Her father shook his head. “Had to be done, you know. Couldn’t go on like that, years and years of it, no kind of life. Had to put us all out of our misery.” He wiped at his mouth again, impatiently. “You should tell them to bring me a cup of tea. They never bring tea. I haven’t had a cup of tea for weeks.”
He was losing his brief focus, already looking at her as if he was puzzled she was there, but she’d heard enough. Her anger was physical, a choking sensation in her throat. But she squashed the pillow back into her bag, and did nothing, because they wouldn’t be alone much longer. It was three-thirty; within a few minutes Chona came, bringing the usual afternoon tea.
But today Hilary had planned her visit carefully. Today she’d come earlier, made sure she was sitting here at three, when the staff got together for their meeting before the afternoon round of the patients’ hot drinks. When Chona had waved on her way past, it had been the last time anyone would look in for half an hour at least.
Hilary hadn’t brought the duck pillow. There were more than enough pillows here and, however fitting it might have been, she didn’t want to use Michael’s.
Her father’s rasping breathing was still an eternal rhythm in the room.
They would talk of vulnerable old men and weak hearts.

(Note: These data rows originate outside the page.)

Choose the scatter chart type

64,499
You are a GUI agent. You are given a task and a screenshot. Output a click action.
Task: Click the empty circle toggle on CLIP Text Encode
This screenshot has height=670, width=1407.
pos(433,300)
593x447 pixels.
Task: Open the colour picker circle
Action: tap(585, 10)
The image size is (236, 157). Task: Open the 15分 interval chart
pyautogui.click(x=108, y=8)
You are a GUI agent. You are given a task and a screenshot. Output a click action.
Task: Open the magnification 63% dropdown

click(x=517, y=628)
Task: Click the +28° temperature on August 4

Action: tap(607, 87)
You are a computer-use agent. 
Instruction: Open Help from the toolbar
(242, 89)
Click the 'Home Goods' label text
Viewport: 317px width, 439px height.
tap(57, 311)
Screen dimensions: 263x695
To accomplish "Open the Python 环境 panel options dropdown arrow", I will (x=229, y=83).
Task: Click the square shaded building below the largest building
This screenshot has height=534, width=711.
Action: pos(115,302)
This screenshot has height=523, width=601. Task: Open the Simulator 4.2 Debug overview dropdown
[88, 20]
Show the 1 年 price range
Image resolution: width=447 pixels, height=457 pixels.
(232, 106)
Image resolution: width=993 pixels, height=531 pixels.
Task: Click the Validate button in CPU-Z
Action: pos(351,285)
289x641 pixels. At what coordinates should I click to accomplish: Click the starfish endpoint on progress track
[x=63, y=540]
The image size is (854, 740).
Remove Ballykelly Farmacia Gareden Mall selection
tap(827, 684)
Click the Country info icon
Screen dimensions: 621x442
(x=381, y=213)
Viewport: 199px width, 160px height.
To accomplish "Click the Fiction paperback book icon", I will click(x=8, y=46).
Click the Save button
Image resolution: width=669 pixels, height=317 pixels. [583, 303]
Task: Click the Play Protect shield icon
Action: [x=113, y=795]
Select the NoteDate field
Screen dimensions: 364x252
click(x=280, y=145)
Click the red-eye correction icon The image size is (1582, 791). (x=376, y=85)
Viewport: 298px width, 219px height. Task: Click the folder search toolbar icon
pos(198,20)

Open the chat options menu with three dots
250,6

She took the pillow that they sometimes used to prop him up. It was solidly packed with some non-allergenic fibre. Her hands were tanned against its pale cover, her grip firm. She stared at those hands for a long, long minute. There was the tiny pattern of cracks in slightly dry skin; a raised vein; a healing scratch where she’d brushed against a wire fence; the freckle that might be a first age-spot. The picture they made was so clear in her mind that she could see the gloss surface of the print and the way the close-up showed the texture. Another one for the portfolio, but these were her hands, part of her own life story.
Every picture tells a story, but you had to choose what story you wanted to tell.
Quite slowly, but quite decisively, she placed the pillow on the floor.
Ten minutes later, Imee came in with the tea, and woke her father. Hilary shook her head to the offer of another cup. “I have to go,” she said. “I don’t know if I’ll make it next week.”
“We look after him for you,” Imee said, untroubled.
Outside in the sunlight, the children were coming out of school, the little ones holding a hand, the older ones chatting or scuffling a bit, all with that indefinable lightness of step that spoke of escape. She took out her camera, and photographed their feet, bouncing, skipping, running to freedom.